**Requirement**
The records below should be set down in full, please, without any change.

Saved entries
###
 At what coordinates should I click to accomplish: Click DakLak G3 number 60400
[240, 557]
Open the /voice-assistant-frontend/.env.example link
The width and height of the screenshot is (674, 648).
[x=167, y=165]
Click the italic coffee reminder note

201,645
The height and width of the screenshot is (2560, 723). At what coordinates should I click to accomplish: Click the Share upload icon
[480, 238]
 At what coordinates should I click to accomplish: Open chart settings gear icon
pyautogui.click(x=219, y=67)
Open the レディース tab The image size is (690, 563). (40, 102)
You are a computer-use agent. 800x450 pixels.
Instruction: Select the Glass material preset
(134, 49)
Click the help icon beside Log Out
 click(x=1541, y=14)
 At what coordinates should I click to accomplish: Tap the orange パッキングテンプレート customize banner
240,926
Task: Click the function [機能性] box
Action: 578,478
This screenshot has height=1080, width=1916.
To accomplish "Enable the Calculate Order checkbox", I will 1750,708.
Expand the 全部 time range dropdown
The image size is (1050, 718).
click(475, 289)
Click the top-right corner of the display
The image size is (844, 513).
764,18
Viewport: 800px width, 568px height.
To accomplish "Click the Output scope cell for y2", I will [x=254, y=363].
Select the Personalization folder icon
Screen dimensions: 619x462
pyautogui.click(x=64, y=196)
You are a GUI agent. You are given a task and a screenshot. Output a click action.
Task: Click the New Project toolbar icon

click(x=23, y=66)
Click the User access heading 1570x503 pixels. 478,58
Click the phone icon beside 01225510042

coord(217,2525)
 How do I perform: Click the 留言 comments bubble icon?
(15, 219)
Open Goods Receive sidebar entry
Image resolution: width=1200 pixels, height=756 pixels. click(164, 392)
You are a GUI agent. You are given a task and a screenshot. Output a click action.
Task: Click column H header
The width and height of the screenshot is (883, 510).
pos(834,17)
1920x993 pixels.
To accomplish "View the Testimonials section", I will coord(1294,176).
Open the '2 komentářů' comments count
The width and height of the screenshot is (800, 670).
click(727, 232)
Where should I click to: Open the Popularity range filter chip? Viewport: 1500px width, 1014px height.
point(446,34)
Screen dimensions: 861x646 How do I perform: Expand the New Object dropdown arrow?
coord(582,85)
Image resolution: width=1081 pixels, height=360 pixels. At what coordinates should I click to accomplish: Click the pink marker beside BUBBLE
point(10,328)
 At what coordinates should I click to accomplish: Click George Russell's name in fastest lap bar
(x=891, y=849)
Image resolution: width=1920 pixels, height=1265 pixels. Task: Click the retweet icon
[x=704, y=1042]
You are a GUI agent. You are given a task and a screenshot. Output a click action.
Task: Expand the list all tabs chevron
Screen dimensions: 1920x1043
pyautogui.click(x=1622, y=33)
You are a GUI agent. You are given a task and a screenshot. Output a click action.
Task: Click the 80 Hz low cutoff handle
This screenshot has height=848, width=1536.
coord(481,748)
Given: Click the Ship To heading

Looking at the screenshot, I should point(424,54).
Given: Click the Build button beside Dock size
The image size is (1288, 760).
###
**Completed exercise**
 At what coordinates should I click to accomplish: Click DakLak G3 number 60400
[240, 557]
Open the /voice-assistant-frontend/.env.example link
The width and height of the screenshot is (674, 648).
[x=167, y=165]
Click the italic coffee reminder note

201,645
The height and width of the screenshot is (2560, 723). At what coordinates should I click to accomplish: Click the Share upload icon
[480, 238]
 At what coordinates should I click to accomplish: Open chart settings gear icon
pyautogui.click(x=219, y=67)
Open the レディース tab The image size is (690, 563). (40, 102)
You are a computer-use agent. 800x450 pixels.
Instruction: Select the Glass material preset
(134, 49)
Click the help icon beside Log Out
 click(x=1541, y=14)
 At what coordinates should I click to accomplish: Tap the orange パッキングテンプレート customize banner
240,926
Task: Click the function [機能性] box
Action: 578,478
This screenshot has height=1080, width=1916.
To accomplish "Enable the Calculate Order checkbox", I will 1750,708.
Expand the 全部 time range dropdown
The image size is (1050, 718).
click(475, 289)
Click the top-right corner of the display
The image size is (844, 513).
764,18
Viewport: 800px width, 568px height.
To accomplish "Click the Output scope cell for y2", I will [x=254, y=363].
Select the Personalization folder icon
Screen dimensions: 619x462
pyautogui.click(x=64, y=196)
You are a GUI agent. You are given a task and a screenshot. Output a click action.
Task: Click the New Project toolbar icon

click(x=23, y=66)
Click the User access heading 1570x503 pixels. 478,58
Click the phone icon beside 01225510042

coord(217,2525)
 How do I perform: Click the 留言 comments bubble icon?
(15, 219)
Open Goods Receive sidebar entry
Image resolution: width=1200 pixels, height=756 pixels. click(164, 392)
You are a GUI agent. You are given a task and a screenshot. Output a click action.
Task: Click column H header
The width and height of the screenshot is (883, 510).
pos(834,17)
1920x993 pixels.
To accomplish "View the Testimonials section", I will coord(1294,176).
Open the '2 komentářů' comments count
The width and height of the screenshot is (800, 670).
click(727, 232)
Where should I click to: Open the Popularity range filter chip? Viewport: 1500px width, 1014px height.
point(446,34)
Screen dimensions: 861x646 How do I perform: Expand the New Object dropdown arrow?
coord(582,85)
Image resolution: width=1081 pixels, height=360 pixels. At what coordinates should I click to accomplish: Click the pink marker beside BUBBLE
point(10,328)
 At what coordinates should I click to accomplish: Click George Russell's name in fastest lap bar
(x=891, y=849)
Image resolution: width=1920 pixels, height=1265 pixels. Task: Click the retweet icon
[x=704, y=1042]
You are a GUI agent. You are given a task and a screenshot. Output a click action.
Task: Expand the list all tabs chevron
Screen dimensions: 1920x1043
pyautogui.click(x=1622, y=33)
You are a GUI agent. You are given a task and a screenshot. Output a click action.
Task: Click the 80 Hz low cutoff handle
This screenshot has height=848, width=1536.
coord(481,748)
Given: Click the Ship To heading

Looking at the screenshot, I should point(424,54).
Given: Click the Build button beside Dock size
The image size is (1288, 760).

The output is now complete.